My mom and I are leaving for Atlanta tomorrow. I wanted to go out to eat with Karley before my birthday, but God has other plans, which probably involve the hospital. Yay for 40! Thank you all for your continuous prayers. Karley, if you come across this, know that I love you so very much and there is nothing in this world that could stop me from loving you and I know you feel the same way about me.
Even through this teenage phase. I know that you're scared and try to put on a brave face. I couldn't me more proud to be your mom. I'm so sorry I don't tell you enough. Anyways, I'll update later this week This was a huge reminder of how we never know when our time could be up. So, hug your loved ones and hold them tight. Don't go to bed mad.
keep the faith
Don't even leave your loved ones mad. You never know what could happen. Love you all and thanks for letting me practice my typing. I'm a little slow I know I have to turn it over to God, it's more than I can handle, so that's what I'm doing. Update soon. Got my smile back before leaving the hospital! Saturday, September 28, Results of the Cautiously Optimistic. I went in for my results yesterday. As with the other radiation I've had to my lung, it's very cloudy and sometimes we aren't able to fully tell anything for months to a year.
We are going to try to keep me on petscans so we can find anything growing, but you know insurance companies So, nothing lit up on my new pet scan, which is nothing short of the work of God! I feel so blessed that he continues to lead my oncologist into making the right decisions for me.

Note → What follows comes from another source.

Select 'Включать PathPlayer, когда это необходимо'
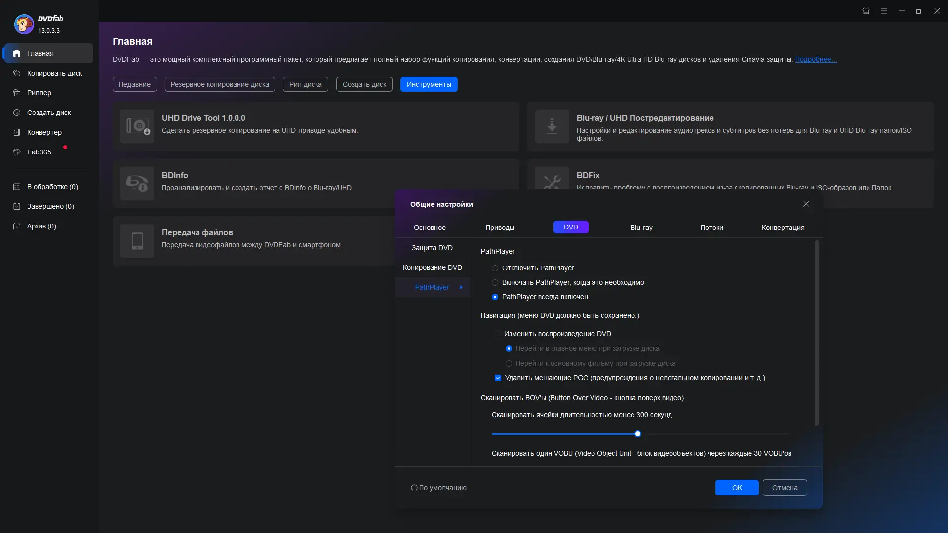The image size is (948, 533). pyautogui.click(x=495, y=282)
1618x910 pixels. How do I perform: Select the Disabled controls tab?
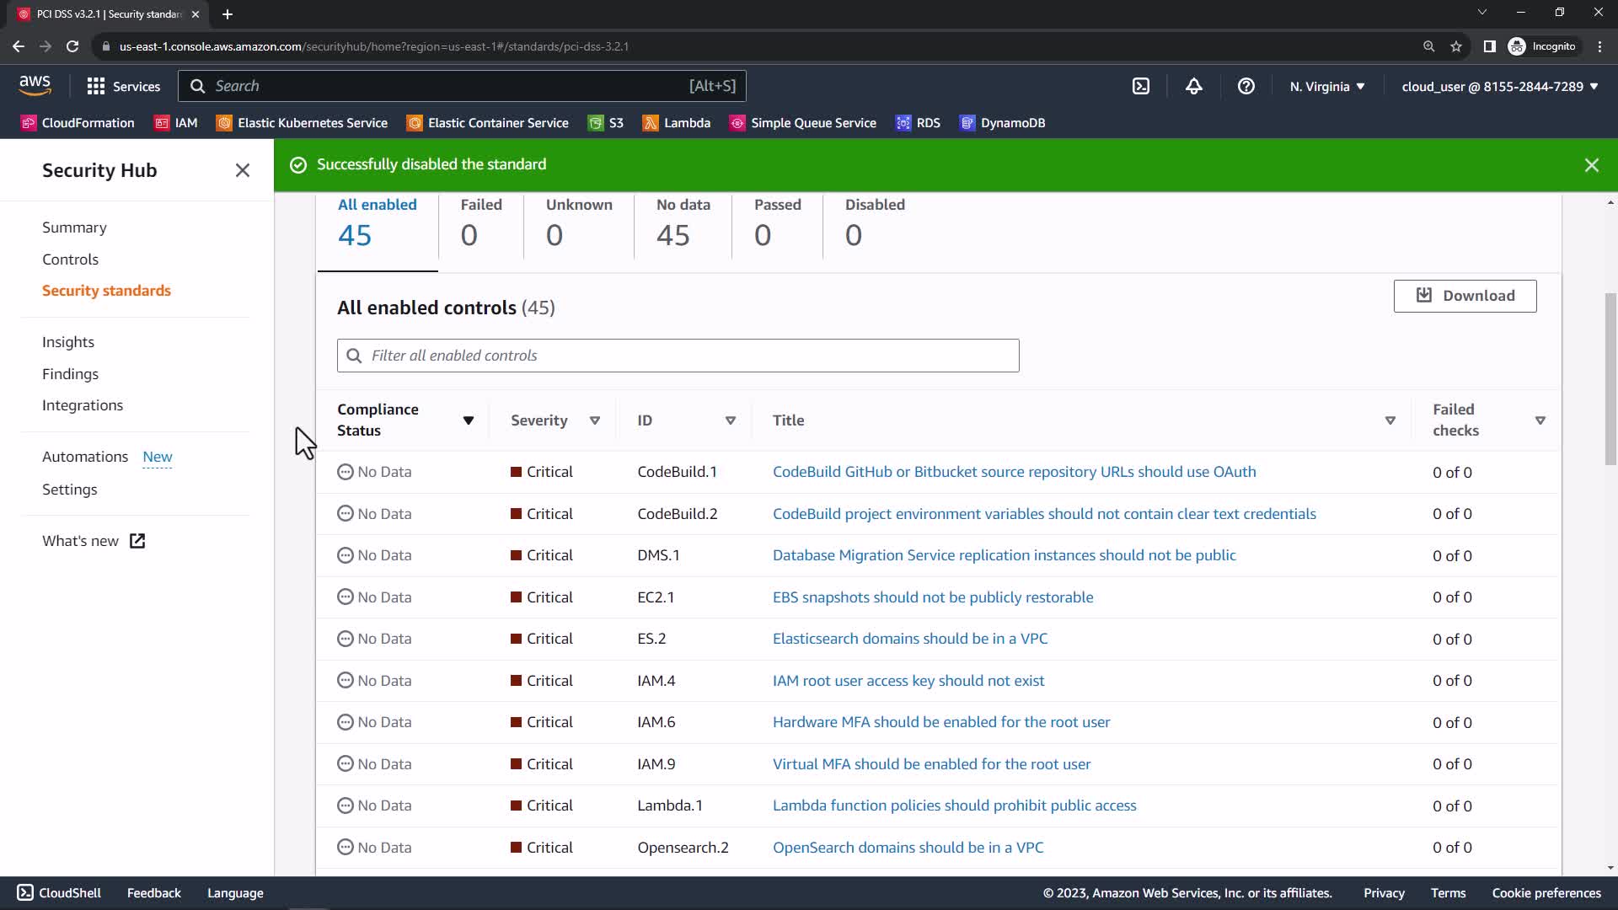click(874, 223)
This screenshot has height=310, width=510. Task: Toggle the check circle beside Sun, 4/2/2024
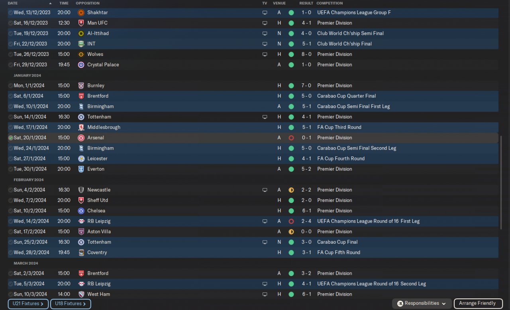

So, what does this mean? It means they found no active cancer! I say cautiously optimistic because the cloud is there, but I'll take that win! We've started joking around that my father and I have cockroach DNA. I know, sounds supergross, but we get knocked down and get back up and keep on going. I'm not sure how many lives we are on now. So, cockroach DNA for the win this time! I trust in his reasoning wholeheartedly. I may have had a few anxiety attacks When I was packing, one of Karley's cats had his own anxiety attack and ran away.
He was gone for two days and the worrying about that along with scans was making me nuts. But early, the morning of my scan results, my dear friend Jennifer called to let me know he came home.
I was overjoyed, and it was then, I knew it would be a good day. Pics below, the orange one was missing and his sister was either trying to scare him from coming back or waiting on him. I'm not sure. My next scan will be in December. At that point I will have surpassed 7 years on my first line treatment of tarceva. We've had some bumps in the road but have been coming out on top each time. I ask you all to continue to pray that I keep going, especially for my daughter. Statistics are still not good and I continue to surpass them.
Please pray for my four friends from Jonesboro High School who also have cancer, we started our own group chat. I met Angela Miller for lunch. Let me just say you are in for a real treat if you try holding a conversation with either of us. We forget words, get confused on topics of discussion, forget in an instant what we are saying.
It did make me laugh longer than I have in a while though. I hate she's going through this too but I't makes me feel a little better that I'm not a mess by myself. Please pray for her, she has 3 little ones she loves so much. I know how hard it is to have your world turn upside down. Its devastating. My dearest friend in St. Simons recently got diagnosed with breast cancer.
I swear I'm not giving it to people! We need love more than we need the air we breathe. Without it, our lives cease to make sense.